BEGIN Extracted entries

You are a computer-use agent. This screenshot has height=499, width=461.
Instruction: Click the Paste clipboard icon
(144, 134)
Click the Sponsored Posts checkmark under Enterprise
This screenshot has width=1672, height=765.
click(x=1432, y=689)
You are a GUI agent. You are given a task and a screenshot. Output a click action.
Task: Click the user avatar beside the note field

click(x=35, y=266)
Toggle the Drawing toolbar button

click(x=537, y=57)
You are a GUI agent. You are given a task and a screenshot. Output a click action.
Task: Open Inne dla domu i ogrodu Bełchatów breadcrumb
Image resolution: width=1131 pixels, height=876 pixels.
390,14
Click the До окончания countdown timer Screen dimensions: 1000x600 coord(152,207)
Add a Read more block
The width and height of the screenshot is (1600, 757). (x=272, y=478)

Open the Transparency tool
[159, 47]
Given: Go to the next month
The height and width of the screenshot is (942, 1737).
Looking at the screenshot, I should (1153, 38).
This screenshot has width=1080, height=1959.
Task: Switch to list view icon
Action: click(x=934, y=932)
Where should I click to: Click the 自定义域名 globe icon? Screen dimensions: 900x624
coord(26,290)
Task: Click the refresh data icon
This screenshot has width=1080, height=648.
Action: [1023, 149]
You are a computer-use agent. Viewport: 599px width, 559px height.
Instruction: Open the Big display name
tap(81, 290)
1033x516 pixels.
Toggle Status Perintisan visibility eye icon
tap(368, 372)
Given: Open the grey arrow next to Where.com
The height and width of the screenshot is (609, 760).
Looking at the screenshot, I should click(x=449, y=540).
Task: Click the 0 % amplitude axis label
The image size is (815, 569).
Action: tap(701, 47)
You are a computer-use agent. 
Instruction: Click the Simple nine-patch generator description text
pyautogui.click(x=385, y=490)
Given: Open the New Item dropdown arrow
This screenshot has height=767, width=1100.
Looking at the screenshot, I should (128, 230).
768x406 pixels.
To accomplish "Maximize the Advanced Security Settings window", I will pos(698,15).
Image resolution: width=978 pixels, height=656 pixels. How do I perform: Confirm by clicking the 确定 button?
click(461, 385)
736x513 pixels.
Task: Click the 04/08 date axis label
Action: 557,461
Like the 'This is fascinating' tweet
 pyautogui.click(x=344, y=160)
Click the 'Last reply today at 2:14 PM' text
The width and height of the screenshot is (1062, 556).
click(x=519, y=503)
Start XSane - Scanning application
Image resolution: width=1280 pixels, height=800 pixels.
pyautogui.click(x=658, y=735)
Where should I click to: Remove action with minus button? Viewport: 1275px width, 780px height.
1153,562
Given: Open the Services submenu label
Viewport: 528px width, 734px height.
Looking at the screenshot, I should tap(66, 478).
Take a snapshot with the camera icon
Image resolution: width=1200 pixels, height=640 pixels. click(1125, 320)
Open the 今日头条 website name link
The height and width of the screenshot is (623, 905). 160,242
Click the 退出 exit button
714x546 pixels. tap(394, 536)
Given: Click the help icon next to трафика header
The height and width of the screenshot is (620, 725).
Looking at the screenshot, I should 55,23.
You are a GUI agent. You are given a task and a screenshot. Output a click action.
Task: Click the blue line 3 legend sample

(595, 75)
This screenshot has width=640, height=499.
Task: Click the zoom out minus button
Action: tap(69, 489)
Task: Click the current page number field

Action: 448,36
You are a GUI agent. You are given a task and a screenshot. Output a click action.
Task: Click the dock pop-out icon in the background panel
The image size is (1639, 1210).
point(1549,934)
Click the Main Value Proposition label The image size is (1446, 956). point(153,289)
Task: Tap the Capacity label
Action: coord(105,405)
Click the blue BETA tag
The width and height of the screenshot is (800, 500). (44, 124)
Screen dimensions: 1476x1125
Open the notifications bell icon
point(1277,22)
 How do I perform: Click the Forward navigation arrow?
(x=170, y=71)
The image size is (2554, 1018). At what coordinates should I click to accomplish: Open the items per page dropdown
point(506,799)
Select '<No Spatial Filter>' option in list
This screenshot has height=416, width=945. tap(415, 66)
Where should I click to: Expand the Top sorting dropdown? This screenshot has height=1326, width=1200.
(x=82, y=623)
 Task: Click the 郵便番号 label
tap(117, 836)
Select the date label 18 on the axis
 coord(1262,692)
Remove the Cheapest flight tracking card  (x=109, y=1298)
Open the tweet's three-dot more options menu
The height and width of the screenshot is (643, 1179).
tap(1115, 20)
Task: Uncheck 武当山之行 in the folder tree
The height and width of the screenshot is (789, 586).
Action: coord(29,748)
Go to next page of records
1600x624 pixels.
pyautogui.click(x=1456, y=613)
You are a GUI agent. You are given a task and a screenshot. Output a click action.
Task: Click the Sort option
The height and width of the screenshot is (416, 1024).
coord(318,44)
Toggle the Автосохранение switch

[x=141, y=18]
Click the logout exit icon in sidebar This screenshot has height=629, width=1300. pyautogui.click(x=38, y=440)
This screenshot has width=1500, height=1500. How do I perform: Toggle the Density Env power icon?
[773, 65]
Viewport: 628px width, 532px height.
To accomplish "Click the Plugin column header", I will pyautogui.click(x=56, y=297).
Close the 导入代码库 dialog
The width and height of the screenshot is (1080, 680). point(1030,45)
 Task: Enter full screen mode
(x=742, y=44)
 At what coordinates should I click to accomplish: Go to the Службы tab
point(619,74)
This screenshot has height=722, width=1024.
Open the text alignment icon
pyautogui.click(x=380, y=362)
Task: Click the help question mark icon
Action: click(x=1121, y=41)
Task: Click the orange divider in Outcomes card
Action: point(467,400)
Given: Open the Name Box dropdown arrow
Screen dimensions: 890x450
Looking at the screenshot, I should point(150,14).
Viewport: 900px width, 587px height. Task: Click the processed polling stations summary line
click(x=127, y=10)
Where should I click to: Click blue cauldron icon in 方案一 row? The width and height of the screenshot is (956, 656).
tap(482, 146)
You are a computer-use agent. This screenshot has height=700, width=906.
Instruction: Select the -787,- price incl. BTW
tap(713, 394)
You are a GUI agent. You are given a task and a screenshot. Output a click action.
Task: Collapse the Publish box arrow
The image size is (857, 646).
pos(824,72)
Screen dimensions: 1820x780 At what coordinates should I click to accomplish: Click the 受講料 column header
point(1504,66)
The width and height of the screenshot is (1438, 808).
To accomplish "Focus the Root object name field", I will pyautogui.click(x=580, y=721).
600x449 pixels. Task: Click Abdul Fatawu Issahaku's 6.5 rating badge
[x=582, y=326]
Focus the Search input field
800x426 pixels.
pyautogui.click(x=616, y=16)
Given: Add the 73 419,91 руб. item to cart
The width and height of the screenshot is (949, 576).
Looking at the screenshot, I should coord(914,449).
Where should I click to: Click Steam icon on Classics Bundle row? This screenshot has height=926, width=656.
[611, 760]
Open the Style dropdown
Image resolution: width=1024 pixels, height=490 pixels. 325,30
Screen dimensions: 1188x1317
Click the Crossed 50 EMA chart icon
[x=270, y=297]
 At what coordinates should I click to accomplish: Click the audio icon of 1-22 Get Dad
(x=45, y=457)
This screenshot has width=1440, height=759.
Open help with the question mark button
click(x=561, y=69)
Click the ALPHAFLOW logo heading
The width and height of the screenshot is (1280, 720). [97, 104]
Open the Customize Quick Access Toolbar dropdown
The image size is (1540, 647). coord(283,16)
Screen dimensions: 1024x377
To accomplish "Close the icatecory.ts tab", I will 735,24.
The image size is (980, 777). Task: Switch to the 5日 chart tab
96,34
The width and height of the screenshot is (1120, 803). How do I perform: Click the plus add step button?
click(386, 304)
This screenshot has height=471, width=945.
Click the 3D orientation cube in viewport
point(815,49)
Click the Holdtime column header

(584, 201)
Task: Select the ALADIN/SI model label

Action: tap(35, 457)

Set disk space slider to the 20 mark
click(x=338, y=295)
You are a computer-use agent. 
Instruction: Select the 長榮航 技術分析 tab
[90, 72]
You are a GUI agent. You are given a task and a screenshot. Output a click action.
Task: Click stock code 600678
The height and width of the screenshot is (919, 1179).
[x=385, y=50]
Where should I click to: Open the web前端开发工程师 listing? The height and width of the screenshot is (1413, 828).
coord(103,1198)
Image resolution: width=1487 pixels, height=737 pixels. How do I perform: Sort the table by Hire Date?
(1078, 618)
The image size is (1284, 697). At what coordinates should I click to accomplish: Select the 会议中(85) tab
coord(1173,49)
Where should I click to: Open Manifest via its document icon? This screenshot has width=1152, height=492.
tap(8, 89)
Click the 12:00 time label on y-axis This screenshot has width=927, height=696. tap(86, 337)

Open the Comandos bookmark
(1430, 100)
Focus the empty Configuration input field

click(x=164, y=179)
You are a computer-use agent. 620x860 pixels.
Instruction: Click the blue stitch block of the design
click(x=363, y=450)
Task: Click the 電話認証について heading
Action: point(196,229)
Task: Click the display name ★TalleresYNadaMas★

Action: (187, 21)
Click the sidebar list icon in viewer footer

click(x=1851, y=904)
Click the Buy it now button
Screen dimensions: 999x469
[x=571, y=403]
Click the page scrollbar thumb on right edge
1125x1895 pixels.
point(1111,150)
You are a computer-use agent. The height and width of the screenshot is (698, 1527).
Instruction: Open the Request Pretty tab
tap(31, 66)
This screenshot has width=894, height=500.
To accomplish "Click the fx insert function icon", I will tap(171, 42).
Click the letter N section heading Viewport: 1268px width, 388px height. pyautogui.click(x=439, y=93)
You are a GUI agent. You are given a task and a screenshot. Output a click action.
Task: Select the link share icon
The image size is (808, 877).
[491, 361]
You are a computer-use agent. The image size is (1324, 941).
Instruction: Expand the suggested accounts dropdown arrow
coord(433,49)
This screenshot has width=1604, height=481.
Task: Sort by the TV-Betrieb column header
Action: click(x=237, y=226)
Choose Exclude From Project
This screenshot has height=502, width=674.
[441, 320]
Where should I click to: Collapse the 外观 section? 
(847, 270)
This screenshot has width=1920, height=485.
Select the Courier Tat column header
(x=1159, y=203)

END Extracted entries

Where does "computer" occur in the data? Copy each line that has it.

Answer space —
You are a computer-use agent. This screenshot has height=499, width=461.
You are a computer-use agent. Viewport: 599px width, 559px height.
You are a computer-use agent. 
You are a computer-use agent. This screenshot has height=700, width=906.
You are a computer-use agent. 
You are a computer-use agent. 620x860 pixels.
You are a computer-use agent. The height and width of the screenshot is (698, 1527).
You are a computer-use agent. The image size is (1324, 941).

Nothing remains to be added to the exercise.